The first DataFolha public opinion poll on the presidential election after the first round of voting, shows Dilma Rousseff with 48% and José Serra with 41% of the votes.
If only valid votes are counted, Dilma has 54% and Serra 46%. The poll interviewed 3,265 people in 201 cities and the margin of error is give or take 2 percentage points.
Rousseff, presidential candidate of the coalition PT, PMDB, PSB, PDT, PR, PCdoB, PRB, PSC and PTC, began her campaign for the October 31 runoff in the part of the state of Rio de Janeiro known as the Baixada Fluminense where she promised to implant the project known as Pacifier Police Units (“Unidades de Polícia Pacificadora … UPP”).
The UPPs have been used successfully in urban slums in Rio de Janeiro. The project consists of three stages: first, heavily armed police units invade areas controlled by drug lords, pushing them out; second, government control and services are reestablished in the region as the police set up permanent outposts; finally, the government effectively gets to work providing services in an area that has been pacified.
“We are going to make the same commitment here in the Baixada Fluminense that we made in Rio. Our objective is to improve people’s lives and security must be a central part of that effort,” declared Dilma, after driving through part of the region in a caravan.
She also said that investments would be made in basic sanitation. “For many years the necessary investments have not been made in the Baixada.
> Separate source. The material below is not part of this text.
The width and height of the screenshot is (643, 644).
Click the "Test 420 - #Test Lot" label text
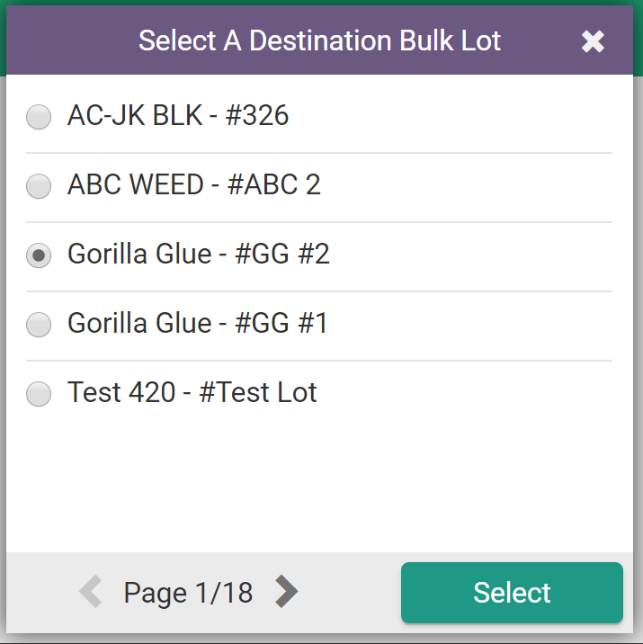click(192, 393)
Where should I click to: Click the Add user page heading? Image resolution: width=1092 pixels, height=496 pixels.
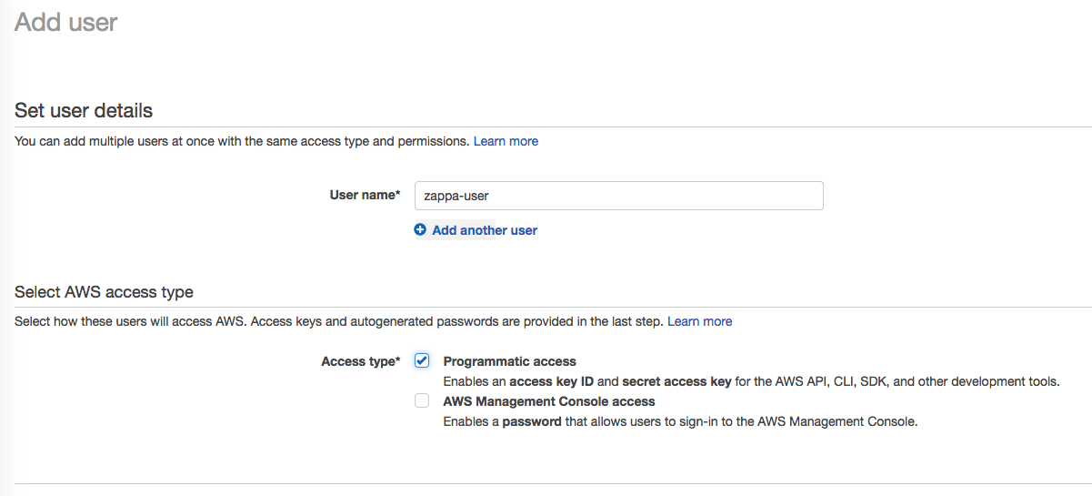point(66,22)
We intend to change that,” she said.
Here is some information about Brazilian election voting and campaigning.
Candidates are permitted to use sound cars up to 10 pm the day before the voting, as well as distribute printed material, participate in rallies, walkabouts and marches or car caravans.
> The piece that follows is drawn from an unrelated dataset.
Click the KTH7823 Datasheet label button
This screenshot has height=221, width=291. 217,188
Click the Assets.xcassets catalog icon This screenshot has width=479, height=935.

On the day of the voting voters (and candidates) can wear buttons, stickers or carry banners, but the campaigning must be silent.
Elections in Brazil take place on holidays or Sundays. One of the reasons for this is that voting is mandatory. In many places the atmosphere on election day is festive and near polling places there is usually a ton of printed material scattered all over the ground. “Not dirty, democracy,” is the way the scene has been described.
It is mandatory for all Brazilians between the ages of 18 and 70 to vote. Voting is optional for youths between 16 and 18, as well as senior citizens over 70. A citizen who does not vote is supposed to “justify” not voting by proving he was absent from his voting place. He gets a form, fills it out and delivers it to a regional electoral office in the place where he is on election day.
Brazilians living abroad can vote at Brazilian diplomatic offices in only a few cities around the world, but in order to do so must register beforehand and can vote only on election day.
No alcoholic beverages can be sold on election day. So in supermarkets, part of the beverages section will be sealed off with striped yellow and black crime scene tape.
In some parts of the country elections can turn violent as groups with longstanding disputes are pitted against each other. It is normal for all police forces, along with firemen and the traffic department personnel, to be on duty on election day.
In some places Army troops are sent in to ensure a peaceful election. On October 3, members of the Força Nacional, who are highly trained soldiers, were sent to 253 municipalities. The main problems on election day tend to be illegal transportation of voters, buying votes and actively promoting candidates, which is prohibited. Of course, there can be conflicts between rival groups, as well.
According to the Brazilian Electoral Code, voters and candidates cannot be arrested or detained during a certain period immediately before an election … except for cases in flagrante delicto.